When we switch to looking at low variable values, we find the same single teardrop patterns for low X and Low Y values. For these two cases, we see that the low variable is positively correlated with one variable but negatively correlated with the other.

For Z though, we see two patterns as exhibited by two teardrops in orange.
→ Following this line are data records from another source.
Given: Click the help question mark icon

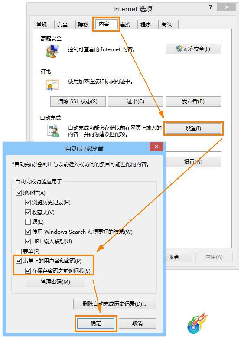Looking at the screenshot, I should [x=211, y=7].
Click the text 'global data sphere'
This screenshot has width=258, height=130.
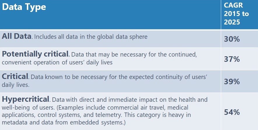[x=122, y=37]
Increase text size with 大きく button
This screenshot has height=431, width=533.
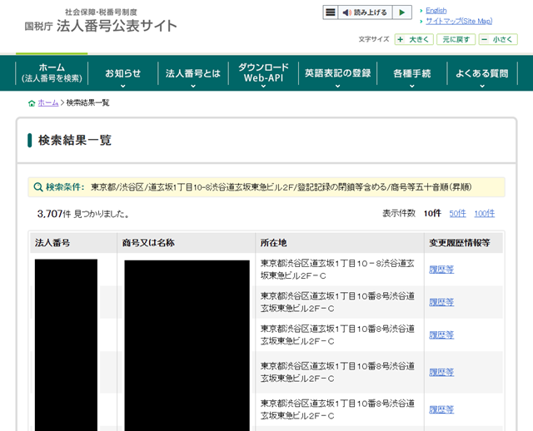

Z is corresponds to either high X and low Y or low X and high Y.

If we were to look at the correlation of low Z values with X and Y, this dual behavior would wash out any correlation, but with a P2CP, we observe 2 sets of multivariate patterns that encourage further exploration into what drives the heterogeneity within this subgroup of Z values.

References

Koplik, Gary, and Ashlee Valente. “The Parallel Coordinates Plot Revisited: Visual Extensions from Hive Plots, Heterogeneous Correlations, and an Exploration of Covid-19 Data in the United States.” arXiv preprint arXiv:2109.10193 (2021).